Last Friday, March 1, the National Weather Service (NWS) issued a Wind Chill Advisory calling for wind chill temperatures as low as 45 degrees below zero being brought in by an Arctic cold front.

And the mercury fell fast and stayed brutally low.

In Columbus, through the first five days of March, every single day has seen lows below 0. The breakdown is as follows:

•March 1: 3 below zero

•March 2: 5 below zero

•March 3: 23 below zero

•March 4: 27 below zero

•March 5: 22 below zero

During that time span, the average daily high in Columbus was 14.8 degrees, the daily low was 19.8 degrees below and the daily average was 2.5 below zero.

Rapelje has had similar weather, with five days of sub-zero lows and two days where the highs failed to rise about 2 below.

The lows have been 5 below, 11 below, 24 below for two consecutive days and 17 below, respectively, according to the NWS.

Rapelje’s daily high is running 8.4 degrees, the daily average low is 16.2 below zero and the average daily temperature is 3.9 below.

With wind chill, those temperatures have felt as cold as 40 below and made for dangerous conditions. Columbus and Park City school districts pushed the start of classes back by two hours Monday due to potentially record low temperatures.


Last Tuesday, with two days left in February, snowfall totals in Columbus ranked the month as the fifth snowiest on record.

One more powerful storm pushed that ranking to No. 2, as Columbus recorded 29.5 inches of snowfall at month’s end.

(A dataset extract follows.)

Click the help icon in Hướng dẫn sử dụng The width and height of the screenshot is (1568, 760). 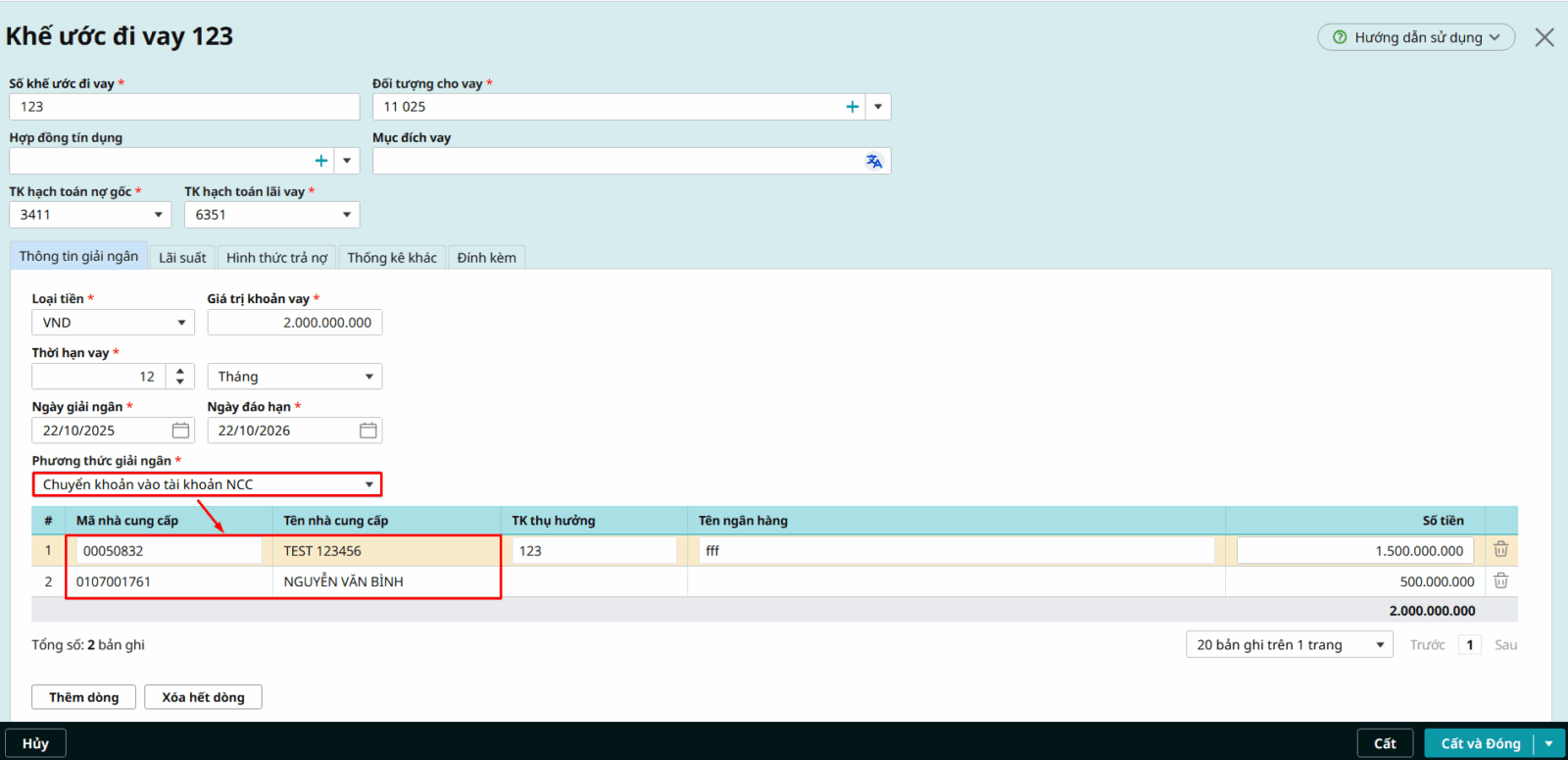pos(1340,37)
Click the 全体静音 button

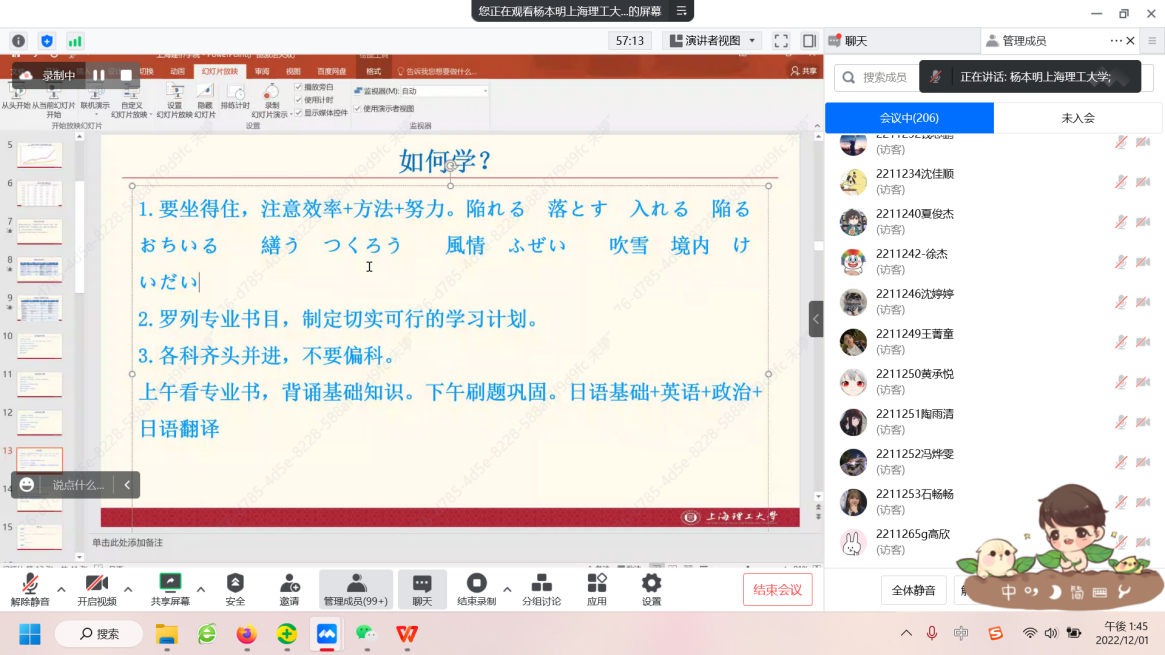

That total was big enough to make it the third snowiest month ever on record, said National Weather Service Meteorologist Tom Frieders. The top three snowiest months were as follows:

•February 2014: 33.6 inches

•April 1955: 32.5 inches

•February 2019: 29.5 inches

Year-to-date snowfall in Columbus is 64.5 inches. That compares to the normal amount of 30.1 inches and 89.9 inches last year at this point.

Last week’s late storm pushed snowfall totals around the county to impressive numbers. From Feb. 24 through March 1, the NWS reported the following:

•18.1 miles southwest of Fishtail: 60.5 inches (through 4 p.m. Friday, March 1)

•Fishtail Post Office: 29 inches (through 8 a.m. Thursday, Feb. 28)

•Rapelje: 26.5 inches (through 8 a.m. Friday, March 1)

•Reed Point: 21 inches (through 9 p.m. Tuesday, Feb. 26)

•Park City: 15.3 inches (through 7 a.m. Friday, March 1)

February was also the second coldest on record, with an average daily reading of only 9.8 degrees in Columbus, said Frieders. The coldest February on record came in 1936 when the average daily temperature was 1.8 degrees.

The daily high in Columbus for the month was 22.1 degrees — almost 22 degrees below normal. The average daily low of 2 below zero was 17 degrees colder than normal.


While early in the week the NWS had believed most of the serious weather was behind us, the agency issued a Hazardous Weather Outlook Wednesday morning for south central and south east Montana, as well as Wyoming, as accumulating snowfall was expected from Friday into Saturday.

NWS said Wednesday it is uncertain how much snow it could bring, but was forecasting the 4 to 6-inch range. The coming snow is also expected to be wetter than previous storms, and that travel could be difficult. There was also a potential threat to young livestock.

Friday’s high should reach 34 degrees, with a 60 percent chance of snow, and a low of 17 degrees. Saturday’s high is also expected to hit 34 degrees, with just a 30 percent chance of snow and a low of 9 degrees.

Sunday’s high is also 34 degrees, with mostly sunny skies.